TASK BRIEF:
Set down the line containing "Screen dimensions: 1232x948" and each line after it through the last line of the records, exactly, leaving pictures out.

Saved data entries
-- -- --

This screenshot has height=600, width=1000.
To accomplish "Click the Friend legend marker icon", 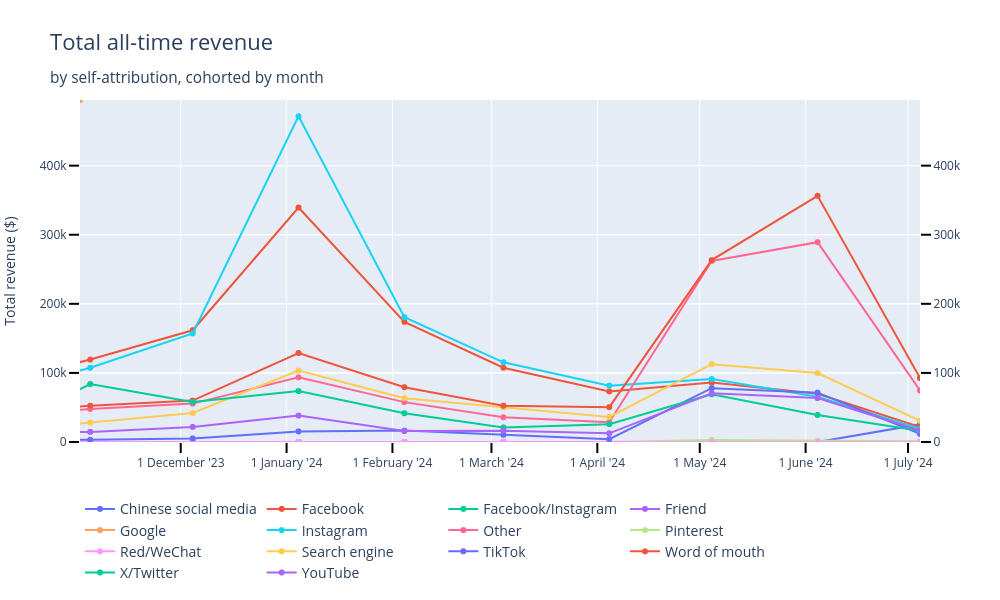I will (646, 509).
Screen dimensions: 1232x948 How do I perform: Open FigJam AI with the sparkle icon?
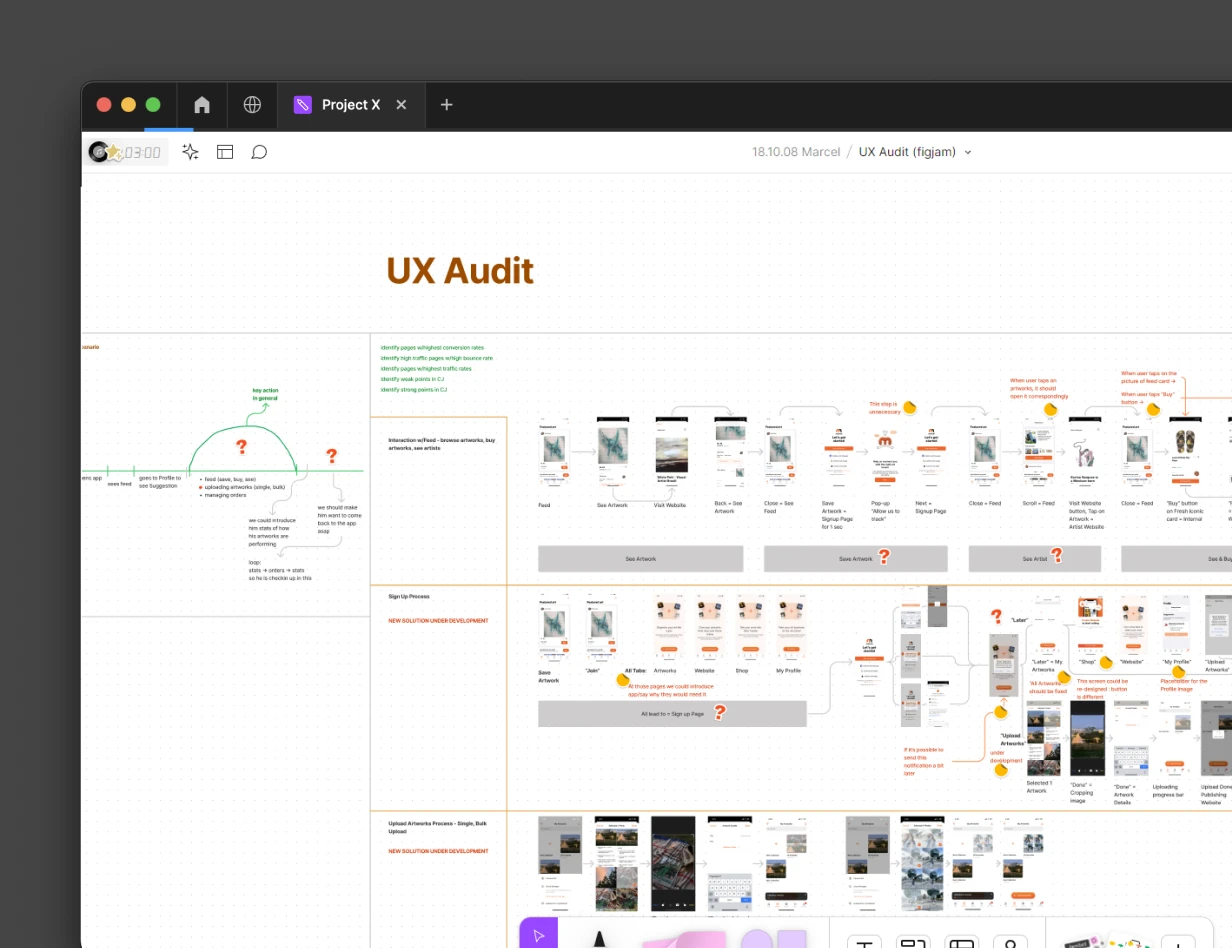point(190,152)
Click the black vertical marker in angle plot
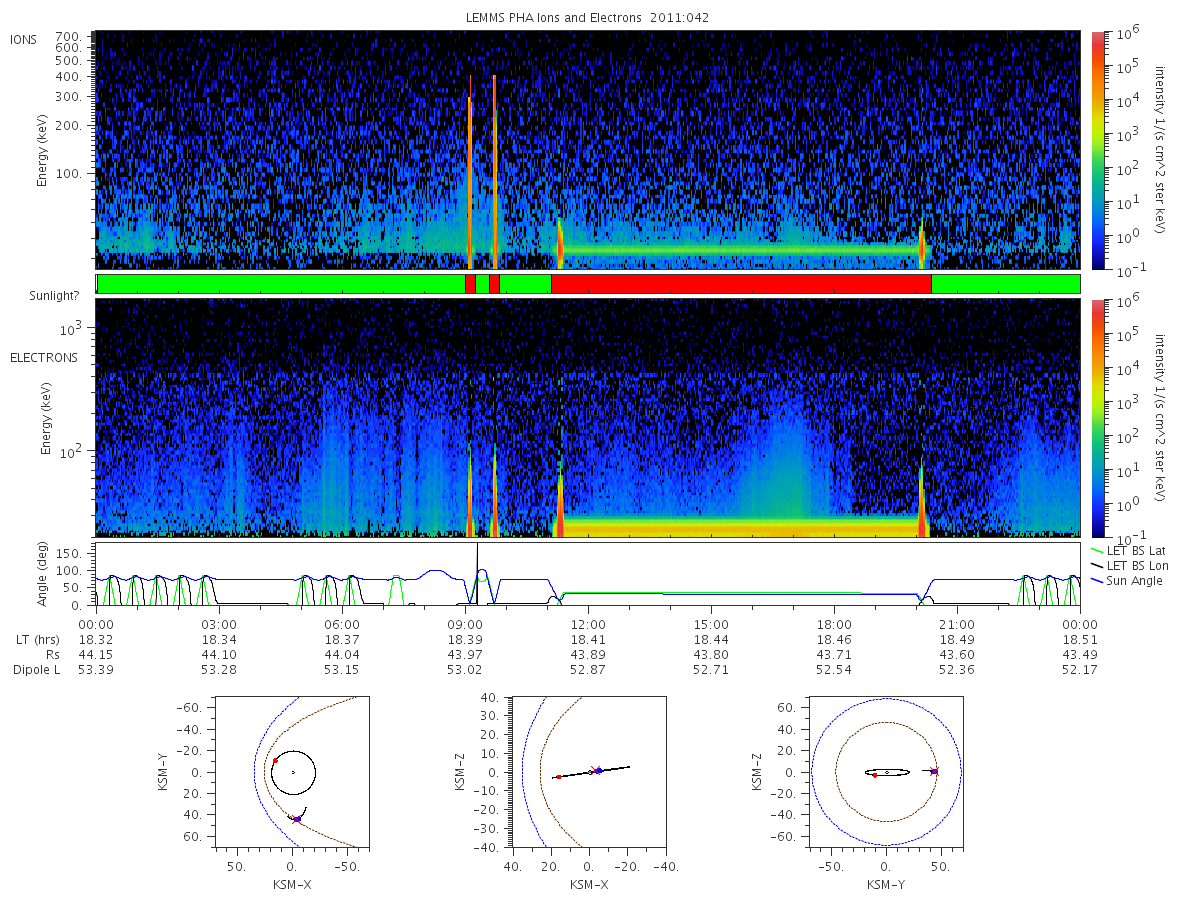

-- -- --

ANSWER TO THIS EXERCISE:
Screen dimensions: 1232x948 How do I perform: Open FigJam AI with the sparkle icon?
point(190,152)
Click the black vertical marker in angle plot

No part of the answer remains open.